Les participants ont l’impression d’être saisis ou portés par des puissances qui les dépassent et qui décuplent leurs facultés. Ils se sentent devenir des êtres nouveaux. Ces transformations sont, parfois, matérialisées par des masques, des costumes et des décorations. Comme, tous les participants passent, au même moment, par les mêmes états, c’est une « effervescence collective » qui se produit. Il en résulte que chacun a l’impression d’être transporté dans un monde différent du monde habituel.
Après le retour à la vie ordinaire, les participants imputent leur expérience à une force préexistante avec laquelle ils sont entrés en contact, pendant la cérémonie. Ils ne la mettent pas sur le compte d’une force résultant de leur propre action collective. De cette interprétation découle la représentation d’un monde divisé en deux domaines. Le domaine du sacré est celui qui communique avec cette expérience et cette force extraordinaire. Le domaine du profane est celui qui n’entretient aucun rapport avec elle.
Émile Durkheim suggère que la stimulation des forces individuelles par la vie collective n’est pas limitée à ce type de réunions religieuses. Elle apparaît dans certaines périodes historiques (guerres, révolutions…) mais aussi dans la vie quotidienne.
L’individu qui fait son devoir se sent soutenu dans son action par les manifestations de sympathie, d’estime, d’affection témoignées à son égard : « le sentiment que la société a de lui rehausse le sentiment qu’il a de lui-même. »
Quant aux extases collectives ressenties pendant les grands rassemblements cérémoniels (le sociologue étudie en particulier ceux relatifs au totémisme australien), elles génèrent une force qui porte les membres du clan pendant le temps de leur vie et de leurs activités ordinaires.

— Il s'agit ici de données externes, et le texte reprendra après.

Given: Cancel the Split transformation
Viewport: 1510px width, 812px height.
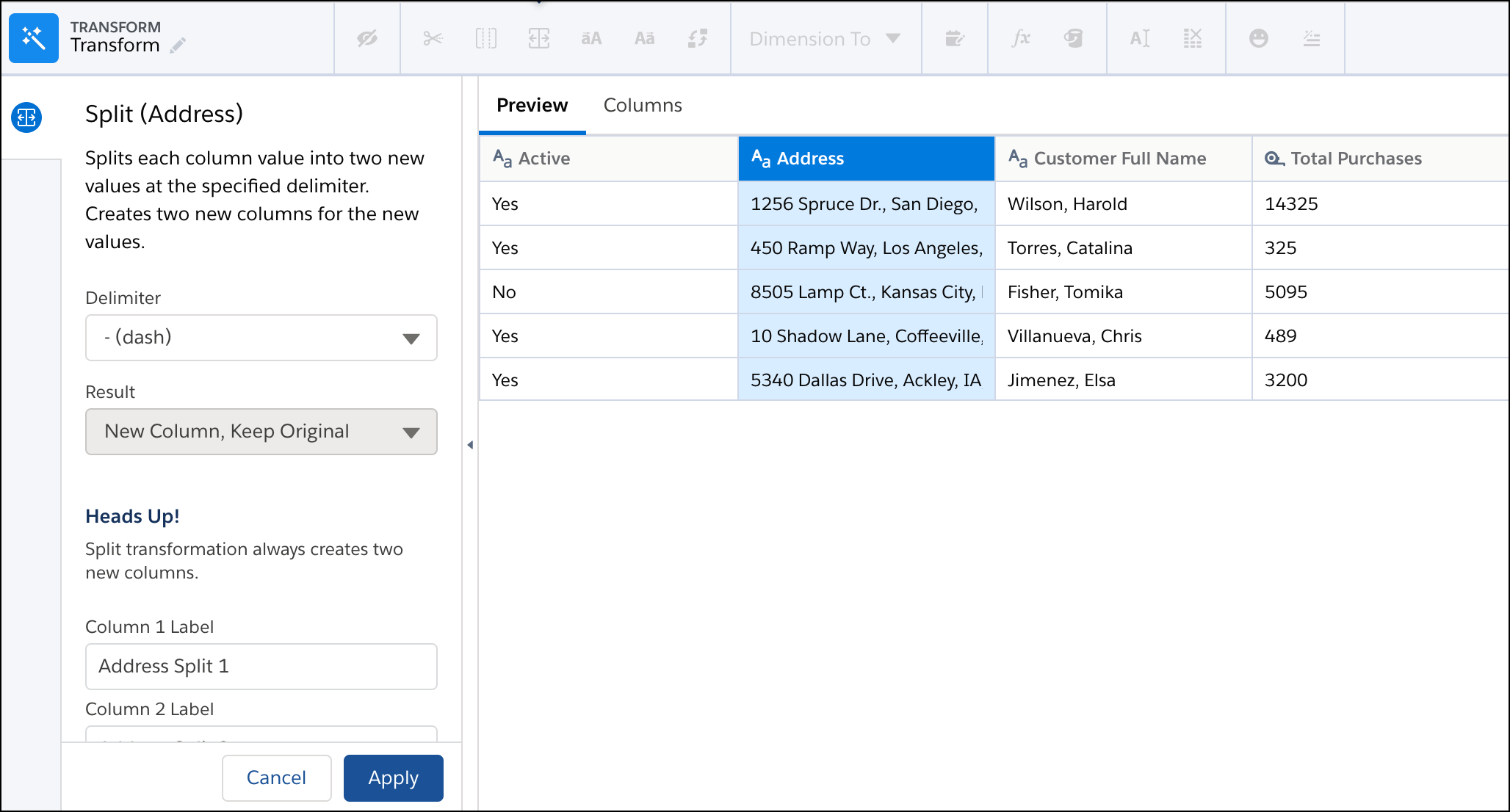Looking at the screenshot, I should tap(276, 777).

Le sociologue pense pouvoir généraliser les conclusions qu’il tire de l’étude du totémisme à la formation des idéaux moraux en général. Il explique que ces idéaux sont le produit de la vie collective qui permettent à la société de prendre conscience d’elle-même. La production d’idéaux n’est pas un acte surérogatoire à la création d’une société, c’est bien plutôt l’acte par lequel elle se crée et se recrée. Pour les individus, elle constitue un afflux de forces psychiques supplémentaires par rapport à celles qui leur permettent d’exécuter leurs tâches quotidiennes.
Cette conception de la religion permet à Durkheim de formuler une théorie du caractère double de l’ « autorité morale ». Avec Kant et contre l’utilitarisme, il postule que le devoir constitue une composante indispensable de la morale. Mais contre Kant, il précise que nous ne sommes pas capables d’agir par pur devoir. Le fait moral doit aussi être marqué par une certaine « désirabilité », ce que nous appelons couramment le « bien ».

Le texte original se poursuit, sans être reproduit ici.